**Assigned task:** Output the line containing "Image resolution: width=716", then every remaining line of the entries below, exactly as written and with no other text.

*** Data provided Section Begins ***

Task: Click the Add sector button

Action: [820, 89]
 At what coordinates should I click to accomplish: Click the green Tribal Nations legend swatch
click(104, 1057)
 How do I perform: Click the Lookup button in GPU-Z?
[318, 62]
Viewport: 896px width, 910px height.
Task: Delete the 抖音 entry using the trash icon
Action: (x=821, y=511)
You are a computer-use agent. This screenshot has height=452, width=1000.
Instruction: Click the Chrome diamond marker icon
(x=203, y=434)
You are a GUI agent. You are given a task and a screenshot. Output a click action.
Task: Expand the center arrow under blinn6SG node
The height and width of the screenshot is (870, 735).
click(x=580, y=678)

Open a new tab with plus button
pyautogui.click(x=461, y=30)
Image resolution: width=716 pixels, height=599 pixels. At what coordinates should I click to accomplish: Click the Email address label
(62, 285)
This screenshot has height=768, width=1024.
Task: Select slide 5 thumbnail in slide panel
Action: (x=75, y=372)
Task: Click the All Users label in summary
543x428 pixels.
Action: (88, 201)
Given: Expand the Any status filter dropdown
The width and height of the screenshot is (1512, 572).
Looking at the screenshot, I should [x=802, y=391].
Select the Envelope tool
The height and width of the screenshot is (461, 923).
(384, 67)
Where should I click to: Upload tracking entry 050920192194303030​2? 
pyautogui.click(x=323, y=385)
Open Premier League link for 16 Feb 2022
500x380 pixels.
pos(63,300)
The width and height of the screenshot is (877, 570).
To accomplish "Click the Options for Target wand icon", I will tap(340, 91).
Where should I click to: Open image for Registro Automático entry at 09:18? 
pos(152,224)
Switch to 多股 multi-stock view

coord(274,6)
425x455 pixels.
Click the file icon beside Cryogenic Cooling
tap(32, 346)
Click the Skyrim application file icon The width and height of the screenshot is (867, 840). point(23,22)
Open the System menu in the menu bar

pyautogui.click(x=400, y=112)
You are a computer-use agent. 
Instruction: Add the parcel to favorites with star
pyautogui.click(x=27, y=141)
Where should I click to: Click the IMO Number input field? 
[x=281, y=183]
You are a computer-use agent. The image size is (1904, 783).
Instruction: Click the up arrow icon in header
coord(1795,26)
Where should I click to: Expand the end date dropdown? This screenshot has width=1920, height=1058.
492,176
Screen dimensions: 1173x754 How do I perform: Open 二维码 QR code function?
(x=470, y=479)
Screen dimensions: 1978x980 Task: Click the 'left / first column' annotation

*** Data provided Section Ends ***

**Task result:**
Image resolution: width=716 pixels, height=599 pixels. At what coordinates should I click to accomplish: Click the Email address label
(62, 285)
This screenshot has height=768, width=1024.
Task: Select slide 5 thumbnail in slide panel
Action: (x=75, y=372)
Task: Click the All Users label in summary
543x428 pixels.
Action: (88, 201)
Given: Expand the Any status filter dropdown
The width and height of the screenshot is (1512, 572).
Looking at the screenshot, I should [x=802, y=391].
Select the Envelope tool
The height and width of the screenshot is (461, 923).
(384, 67)
Where should I click to: Upload tracking entry 050920192194303030​2? 
pyautogui.click(x=323, y=385)
Open Premier League link for 16 Feb 2022
500x380 pixels.
pos(63,300)
The width and height of the screenshot is (877, 570).
To accomplish "Click the Options for Target wand icon", I will tap(340, 91).
Where should I click to: Open image for Registro Automático entry at 09:18? 
pos(152,224)
Switch to 多股 multi-stock view

coord(274,6)
425x455 pixels.
Click the file icon beside Cryogenic Cooling
tap(32, 346)
Click the Skyrim application file icon The width and height of the screenshot is (867, 840). point(23,22)
Open the System menu in the menu bar

pyautogui.click(x=400, y=112)
You are a computer-use agent. 
Instruction: Add the parcel to favorites with star
pyautogui.click(x=27, y=141)
Where should I click to: Click the IMO Number input field? 
[x=281, y=183]
You are a computer-use agent. The image size is (1904, 783).
Instruction: Click the up arrow icon in header
coord(1795,26)
Where should I click to: Expand the end date dropdown? This screenshot has width=1920, height=1058.
492,176
Screen dimensions: 1173x754 How do I perform: Open 二维码 QR code function?
(x=470, y=479)
Screen dimensions: 1978x980 Task: Click the 'left / first column' annotation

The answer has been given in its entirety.